X        = np.array([list(df[x].values) for x in df.set_index(x)])
clusters = DBSCAN().fit(X)

where df is my DataFrame, and np is numpy (hopefully obvious). The problem is when I print out the cluster labels it just spits out nothing but -1 which means all my data is noise. This isn't the case, when I plot my data I can clearly see a some spectra look very similar (as they should).

How can I get the similar spectra to be clustered properly?

EDIT: Here is a minimum working example.

import numpy as np
import pandas as pd
import sklearn as sk
import matplotlib.pyplot as plt
from sklearn.cluster import DBSCAN

x = 'x-vals'

def cluster_data(df):

    avg_list = []
    dif_list = []
    for col in df:
        if x == col:
            continue
        avg_list.append(np.mean(df[col].values))
        dif_list.append(np.mean(np.diff(df[col].values)))

    a = sk.preprocessing.normalize([avg_list], norm='max')[0]
    b = sk.preprocessing.normalize([dif_list], norm='max')[0]

    X = []
    for i,j in zip(a,b):
        X.append([i,j])

    X = np.array(X)
    clusters = DBSCAN(eps=0.2).fit(X)

    return clusters.labels_

def plot_clusters(df, clusters):
    colors = ['red', 'green', 'blue', 'black', 'pink']
    i      = 0
    for col in df:
        if col == x:
            continue
        color = colors[clusters[i]]
        plt.plot(df[x], df[col], color=color)
        i +=1
    plt.show()


x1  = np.linspace(-np.pi, np.pi, 201)
y1  = np.sin(x1) + 1
y2  = np.cos(x1) + 1
y3  = np.zeros_like(x1) + 2
y4  = np.zeros_like(x1) + 1.9
y5  = np.zeros_like(x1) + 1.8
y6  = np.zeros_like(x1) + 1.7
y7  = np.zeros_like(x1) + 1
y8  = np.zeros_like(x1) + 0.9
y9  = np.zeros_like(x1) + 0.8
y10 = np.zeros_like(x1) + 0.7

df  = pd.DataFrame({'x-vals':x1, 'y1':y1, 'y2':y2, 'y3':y3, 'y4':y4,
                    'y5':y5, 'y6':y6, 'y7':y7, 'y8':y8, 'y9':y9,
                    'y10':y10})

clusters = cluster_data(df)

plot_clusters(df, clusters)

This produces the following plot, where red is a cluster and pink is noise. plot made by minimum working example


Solution

  • I was able to get a method working, but I'm not fully convinced this is the best method for clustering IR spectra.

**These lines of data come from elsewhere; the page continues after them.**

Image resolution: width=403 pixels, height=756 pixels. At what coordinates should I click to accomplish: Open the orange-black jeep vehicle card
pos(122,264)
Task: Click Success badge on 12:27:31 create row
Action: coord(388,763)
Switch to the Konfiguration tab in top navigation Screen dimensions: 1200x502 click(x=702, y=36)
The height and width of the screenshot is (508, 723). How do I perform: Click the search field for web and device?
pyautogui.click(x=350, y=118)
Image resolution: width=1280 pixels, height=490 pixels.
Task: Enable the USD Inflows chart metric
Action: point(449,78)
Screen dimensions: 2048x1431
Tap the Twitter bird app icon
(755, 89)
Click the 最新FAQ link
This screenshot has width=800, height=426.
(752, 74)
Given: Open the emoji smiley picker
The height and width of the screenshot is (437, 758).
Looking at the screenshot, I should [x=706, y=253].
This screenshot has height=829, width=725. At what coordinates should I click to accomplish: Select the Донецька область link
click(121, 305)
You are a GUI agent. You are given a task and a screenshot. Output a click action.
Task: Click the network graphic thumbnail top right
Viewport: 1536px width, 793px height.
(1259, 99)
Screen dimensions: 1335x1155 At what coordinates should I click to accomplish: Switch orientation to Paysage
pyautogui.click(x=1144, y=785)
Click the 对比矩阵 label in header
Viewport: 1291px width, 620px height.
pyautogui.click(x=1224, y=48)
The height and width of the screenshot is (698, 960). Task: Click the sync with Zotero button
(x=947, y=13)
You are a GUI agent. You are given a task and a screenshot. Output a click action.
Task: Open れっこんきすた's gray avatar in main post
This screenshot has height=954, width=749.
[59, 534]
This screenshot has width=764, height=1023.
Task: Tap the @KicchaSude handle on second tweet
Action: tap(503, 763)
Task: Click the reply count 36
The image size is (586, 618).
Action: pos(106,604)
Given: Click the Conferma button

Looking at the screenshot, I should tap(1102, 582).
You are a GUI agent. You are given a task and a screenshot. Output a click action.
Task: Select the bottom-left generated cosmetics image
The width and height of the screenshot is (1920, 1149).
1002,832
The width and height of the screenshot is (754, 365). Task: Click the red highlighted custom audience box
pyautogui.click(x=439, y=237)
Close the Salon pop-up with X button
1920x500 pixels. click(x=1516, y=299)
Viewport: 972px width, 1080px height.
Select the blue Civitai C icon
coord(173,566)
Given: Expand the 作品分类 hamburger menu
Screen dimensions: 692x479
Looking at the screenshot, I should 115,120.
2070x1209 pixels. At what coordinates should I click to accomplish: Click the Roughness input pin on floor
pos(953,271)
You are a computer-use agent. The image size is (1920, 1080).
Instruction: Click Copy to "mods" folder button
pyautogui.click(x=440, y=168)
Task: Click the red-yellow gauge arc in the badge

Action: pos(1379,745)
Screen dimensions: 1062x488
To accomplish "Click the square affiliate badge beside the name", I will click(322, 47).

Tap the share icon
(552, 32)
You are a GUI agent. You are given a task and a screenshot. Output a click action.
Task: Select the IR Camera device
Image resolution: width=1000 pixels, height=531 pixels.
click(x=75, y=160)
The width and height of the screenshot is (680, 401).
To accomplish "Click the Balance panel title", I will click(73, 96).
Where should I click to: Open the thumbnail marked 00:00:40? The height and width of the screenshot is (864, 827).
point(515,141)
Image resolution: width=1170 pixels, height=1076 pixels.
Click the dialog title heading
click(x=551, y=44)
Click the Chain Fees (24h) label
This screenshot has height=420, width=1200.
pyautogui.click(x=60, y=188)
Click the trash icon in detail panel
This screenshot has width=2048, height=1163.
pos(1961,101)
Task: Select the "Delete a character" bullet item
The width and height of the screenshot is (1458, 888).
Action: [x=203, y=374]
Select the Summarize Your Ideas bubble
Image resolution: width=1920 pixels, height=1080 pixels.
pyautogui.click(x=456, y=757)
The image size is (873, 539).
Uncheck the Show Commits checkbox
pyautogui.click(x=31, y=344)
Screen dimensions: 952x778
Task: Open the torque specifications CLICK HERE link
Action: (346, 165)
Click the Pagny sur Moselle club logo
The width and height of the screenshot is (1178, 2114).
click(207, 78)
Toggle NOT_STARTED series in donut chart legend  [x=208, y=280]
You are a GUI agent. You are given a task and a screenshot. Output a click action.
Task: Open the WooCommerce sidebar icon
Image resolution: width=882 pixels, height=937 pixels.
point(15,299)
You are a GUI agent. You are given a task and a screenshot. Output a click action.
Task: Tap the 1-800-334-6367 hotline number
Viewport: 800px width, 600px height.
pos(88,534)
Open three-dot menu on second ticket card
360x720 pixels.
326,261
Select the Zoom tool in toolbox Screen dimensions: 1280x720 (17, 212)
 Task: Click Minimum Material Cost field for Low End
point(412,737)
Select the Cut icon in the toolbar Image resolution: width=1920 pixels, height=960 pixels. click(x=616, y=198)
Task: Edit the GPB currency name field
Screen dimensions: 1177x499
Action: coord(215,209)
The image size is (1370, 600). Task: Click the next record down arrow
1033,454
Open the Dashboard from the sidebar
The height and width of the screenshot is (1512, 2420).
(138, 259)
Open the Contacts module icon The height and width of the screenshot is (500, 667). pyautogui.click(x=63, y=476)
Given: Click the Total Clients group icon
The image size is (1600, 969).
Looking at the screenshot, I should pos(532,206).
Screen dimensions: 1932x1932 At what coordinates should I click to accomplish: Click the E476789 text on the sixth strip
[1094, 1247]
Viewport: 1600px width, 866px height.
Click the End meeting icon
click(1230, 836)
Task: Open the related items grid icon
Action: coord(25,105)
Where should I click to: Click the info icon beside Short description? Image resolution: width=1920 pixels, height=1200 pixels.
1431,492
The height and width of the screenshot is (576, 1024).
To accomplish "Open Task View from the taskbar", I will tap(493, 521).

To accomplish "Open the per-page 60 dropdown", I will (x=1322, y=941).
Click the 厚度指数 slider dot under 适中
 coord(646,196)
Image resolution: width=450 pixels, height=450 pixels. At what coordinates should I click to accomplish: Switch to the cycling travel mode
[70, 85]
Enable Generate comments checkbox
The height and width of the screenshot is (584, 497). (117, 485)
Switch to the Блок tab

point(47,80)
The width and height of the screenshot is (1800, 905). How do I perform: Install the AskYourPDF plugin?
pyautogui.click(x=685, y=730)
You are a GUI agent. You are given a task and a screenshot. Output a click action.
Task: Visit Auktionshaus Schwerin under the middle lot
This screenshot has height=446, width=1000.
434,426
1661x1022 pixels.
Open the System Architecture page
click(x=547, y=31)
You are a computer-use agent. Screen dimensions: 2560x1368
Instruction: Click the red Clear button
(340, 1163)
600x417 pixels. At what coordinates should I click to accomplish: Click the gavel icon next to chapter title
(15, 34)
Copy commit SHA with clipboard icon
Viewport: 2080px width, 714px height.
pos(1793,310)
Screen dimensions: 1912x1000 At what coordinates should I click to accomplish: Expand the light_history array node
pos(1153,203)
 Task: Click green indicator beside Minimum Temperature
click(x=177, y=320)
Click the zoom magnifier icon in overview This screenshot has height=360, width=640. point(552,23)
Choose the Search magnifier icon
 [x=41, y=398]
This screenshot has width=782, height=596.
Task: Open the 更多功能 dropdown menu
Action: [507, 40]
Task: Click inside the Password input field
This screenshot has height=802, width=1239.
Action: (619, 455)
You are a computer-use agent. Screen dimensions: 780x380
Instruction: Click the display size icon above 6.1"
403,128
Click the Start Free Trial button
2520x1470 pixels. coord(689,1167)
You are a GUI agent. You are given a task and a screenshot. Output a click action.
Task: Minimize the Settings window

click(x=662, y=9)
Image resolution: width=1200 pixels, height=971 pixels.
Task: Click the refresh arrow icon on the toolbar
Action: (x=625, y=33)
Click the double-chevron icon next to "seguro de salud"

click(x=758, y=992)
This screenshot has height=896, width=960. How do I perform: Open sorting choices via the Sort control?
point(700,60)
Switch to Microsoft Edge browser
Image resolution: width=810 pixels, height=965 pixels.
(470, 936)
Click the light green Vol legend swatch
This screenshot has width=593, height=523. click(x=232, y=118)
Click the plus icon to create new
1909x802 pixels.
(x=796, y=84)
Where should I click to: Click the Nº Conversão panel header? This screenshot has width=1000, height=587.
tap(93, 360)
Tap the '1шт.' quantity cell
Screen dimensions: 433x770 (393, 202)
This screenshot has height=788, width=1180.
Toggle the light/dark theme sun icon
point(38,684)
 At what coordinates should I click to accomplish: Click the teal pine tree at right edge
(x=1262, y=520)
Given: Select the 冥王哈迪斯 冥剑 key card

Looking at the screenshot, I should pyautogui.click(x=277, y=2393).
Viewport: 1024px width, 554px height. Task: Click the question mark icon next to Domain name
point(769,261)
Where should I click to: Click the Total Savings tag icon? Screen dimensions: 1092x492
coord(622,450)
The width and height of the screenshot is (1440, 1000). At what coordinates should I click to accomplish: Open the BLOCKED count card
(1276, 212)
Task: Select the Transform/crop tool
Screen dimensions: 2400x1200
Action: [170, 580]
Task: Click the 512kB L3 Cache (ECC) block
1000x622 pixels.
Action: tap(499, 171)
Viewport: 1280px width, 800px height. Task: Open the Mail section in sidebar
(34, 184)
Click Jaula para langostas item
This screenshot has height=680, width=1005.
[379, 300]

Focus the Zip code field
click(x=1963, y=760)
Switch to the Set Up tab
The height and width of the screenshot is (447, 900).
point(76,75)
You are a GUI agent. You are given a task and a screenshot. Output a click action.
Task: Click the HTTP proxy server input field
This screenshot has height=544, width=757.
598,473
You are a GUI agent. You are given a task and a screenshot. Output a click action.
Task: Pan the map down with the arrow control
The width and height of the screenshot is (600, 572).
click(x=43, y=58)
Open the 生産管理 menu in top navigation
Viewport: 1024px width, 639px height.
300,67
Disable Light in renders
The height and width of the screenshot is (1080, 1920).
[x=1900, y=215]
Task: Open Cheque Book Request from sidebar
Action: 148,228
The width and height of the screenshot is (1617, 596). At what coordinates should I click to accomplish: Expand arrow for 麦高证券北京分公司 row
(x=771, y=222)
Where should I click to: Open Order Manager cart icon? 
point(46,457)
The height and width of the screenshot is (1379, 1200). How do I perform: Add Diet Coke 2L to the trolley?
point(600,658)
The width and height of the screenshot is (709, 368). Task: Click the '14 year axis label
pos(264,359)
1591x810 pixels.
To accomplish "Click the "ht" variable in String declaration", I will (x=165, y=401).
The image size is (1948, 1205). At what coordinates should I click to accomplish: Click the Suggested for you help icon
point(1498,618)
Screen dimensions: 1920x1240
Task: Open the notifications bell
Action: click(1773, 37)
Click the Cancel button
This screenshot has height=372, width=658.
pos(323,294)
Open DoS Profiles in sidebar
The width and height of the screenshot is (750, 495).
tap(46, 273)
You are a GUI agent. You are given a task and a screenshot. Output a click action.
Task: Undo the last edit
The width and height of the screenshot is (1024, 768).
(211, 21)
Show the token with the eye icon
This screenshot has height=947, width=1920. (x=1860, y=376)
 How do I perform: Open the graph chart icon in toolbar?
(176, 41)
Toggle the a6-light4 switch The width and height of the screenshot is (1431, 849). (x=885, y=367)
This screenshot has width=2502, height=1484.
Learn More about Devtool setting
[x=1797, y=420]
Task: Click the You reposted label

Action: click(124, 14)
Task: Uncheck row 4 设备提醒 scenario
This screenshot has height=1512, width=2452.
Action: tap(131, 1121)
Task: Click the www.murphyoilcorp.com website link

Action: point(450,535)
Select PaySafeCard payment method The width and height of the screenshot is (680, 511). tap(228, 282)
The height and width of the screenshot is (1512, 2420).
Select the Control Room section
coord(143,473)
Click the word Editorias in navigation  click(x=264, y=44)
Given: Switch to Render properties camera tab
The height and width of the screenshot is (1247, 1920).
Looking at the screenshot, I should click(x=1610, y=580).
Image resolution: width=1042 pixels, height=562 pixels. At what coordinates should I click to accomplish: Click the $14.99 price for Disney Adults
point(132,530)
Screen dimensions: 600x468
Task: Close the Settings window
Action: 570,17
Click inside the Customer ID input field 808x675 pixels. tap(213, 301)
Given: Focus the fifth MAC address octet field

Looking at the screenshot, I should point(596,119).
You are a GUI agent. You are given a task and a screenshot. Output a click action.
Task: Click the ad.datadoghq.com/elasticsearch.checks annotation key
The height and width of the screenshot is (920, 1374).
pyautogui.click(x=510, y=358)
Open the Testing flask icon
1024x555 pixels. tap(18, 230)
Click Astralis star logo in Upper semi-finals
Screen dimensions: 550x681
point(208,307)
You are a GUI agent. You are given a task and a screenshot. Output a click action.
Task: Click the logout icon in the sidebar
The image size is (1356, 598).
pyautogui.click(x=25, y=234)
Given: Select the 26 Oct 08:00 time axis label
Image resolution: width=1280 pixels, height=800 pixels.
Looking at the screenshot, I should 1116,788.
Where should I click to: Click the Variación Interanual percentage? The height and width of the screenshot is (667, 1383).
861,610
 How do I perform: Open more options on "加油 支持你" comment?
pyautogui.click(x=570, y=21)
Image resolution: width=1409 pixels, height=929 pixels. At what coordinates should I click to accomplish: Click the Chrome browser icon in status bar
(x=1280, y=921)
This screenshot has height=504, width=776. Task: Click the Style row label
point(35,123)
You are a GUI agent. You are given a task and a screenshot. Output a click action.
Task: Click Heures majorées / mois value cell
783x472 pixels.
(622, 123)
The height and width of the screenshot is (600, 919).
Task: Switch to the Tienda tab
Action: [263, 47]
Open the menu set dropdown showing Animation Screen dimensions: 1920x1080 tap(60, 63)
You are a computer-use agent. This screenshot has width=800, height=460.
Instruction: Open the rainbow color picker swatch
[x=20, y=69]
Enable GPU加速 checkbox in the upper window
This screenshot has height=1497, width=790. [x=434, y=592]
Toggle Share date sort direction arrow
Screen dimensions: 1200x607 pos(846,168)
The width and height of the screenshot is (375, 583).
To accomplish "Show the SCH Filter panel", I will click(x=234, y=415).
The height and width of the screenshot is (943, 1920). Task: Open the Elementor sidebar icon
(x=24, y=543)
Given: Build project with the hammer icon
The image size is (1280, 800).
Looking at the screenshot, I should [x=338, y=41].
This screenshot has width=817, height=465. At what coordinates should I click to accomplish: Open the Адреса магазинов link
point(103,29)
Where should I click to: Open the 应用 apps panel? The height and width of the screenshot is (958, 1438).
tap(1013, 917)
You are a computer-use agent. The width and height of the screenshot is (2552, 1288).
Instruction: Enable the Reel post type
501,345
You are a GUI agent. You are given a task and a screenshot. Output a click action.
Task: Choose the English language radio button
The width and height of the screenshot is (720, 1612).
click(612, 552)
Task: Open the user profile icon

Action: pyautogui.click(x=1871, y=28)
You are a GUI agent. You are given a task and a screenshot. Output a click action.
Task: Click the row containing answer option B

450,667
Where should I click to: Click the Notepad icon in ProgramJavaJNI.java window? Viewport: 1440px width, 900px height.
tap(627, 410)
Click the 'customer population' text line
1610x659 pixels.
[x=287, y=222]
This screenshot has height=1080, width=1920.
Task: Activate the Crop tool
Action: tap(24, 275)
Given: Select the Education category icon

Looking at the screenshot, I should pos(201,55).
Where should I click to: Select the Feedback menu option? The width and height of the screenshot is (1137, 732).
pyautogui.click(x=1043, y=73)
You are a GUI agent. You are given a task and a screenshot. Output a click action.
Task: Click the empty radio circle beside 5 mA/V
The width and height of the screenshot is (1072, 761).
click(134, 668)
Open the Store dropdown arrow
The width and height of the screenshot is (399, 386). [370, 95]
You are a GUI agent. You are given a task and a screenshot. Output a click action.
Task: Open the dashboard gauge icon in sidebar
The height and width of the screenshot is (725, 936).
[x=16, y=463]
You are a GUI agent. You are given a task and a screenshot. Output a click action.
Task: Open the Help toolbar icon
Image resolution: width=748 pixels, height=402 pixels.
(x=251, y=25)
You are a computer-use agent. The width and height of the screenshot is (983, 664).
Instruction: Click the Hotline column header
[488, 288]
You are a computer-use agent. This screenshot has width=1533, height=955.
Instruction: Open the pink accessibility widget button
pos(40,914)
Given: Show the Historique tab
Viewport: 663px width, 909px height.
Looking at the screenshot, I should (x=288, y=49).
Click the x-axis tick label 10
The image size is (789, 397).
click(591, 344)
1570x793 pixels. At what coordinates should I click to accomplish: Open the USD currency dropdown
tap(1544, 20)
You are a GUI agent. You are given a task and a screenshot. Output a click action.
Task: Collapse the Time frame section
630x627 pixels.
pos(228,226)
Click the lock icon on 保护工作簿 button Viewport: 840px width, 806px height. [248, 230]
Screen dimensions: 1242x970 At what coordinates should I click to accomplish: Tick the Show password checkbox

    First I run through all the spectra and compile a list of the mean and mean of the first derivative of each spectra. The mean is supposed to be representative of the vertical location of the spectra, while the mean of the first derivative is supposed to be representative of the shape of the spectra.

    avg_list = []
    dif_list = []
    for col in df:
        if x == col:
           continue
        avg_list.append(np.mean(df[col].values))
        dif_list.append(np.mean(np.dif(df[col].values)))
    

    Then I normalize each list, this is so I can pick a eps value based on percent changes.

    a = sk.preprocessing.normalize([avg_list], norm='max')[0]
    b = sk.preprocessing.normalize([diff_list], norm='max')[0]
    

    After that I make a 2D array for runnning DBSCAN in 2D mode.

    X = []
    for i,j in zip(a,b):
        X.append([i,j])
    

    Then I run the DBSCAN clustering method with an arbitrary percent difference value for the eps parameter.

    X        = np.array(X)
    clusters = DBSCAN(eps=0.2).fit(X)
    

    Then clusters.labels_ returns an array with the length of the number of spectra in my DataFrame. It works fairly well, but it is rather exclusive and the clusters could be better. Some more fine tuning would be helpful.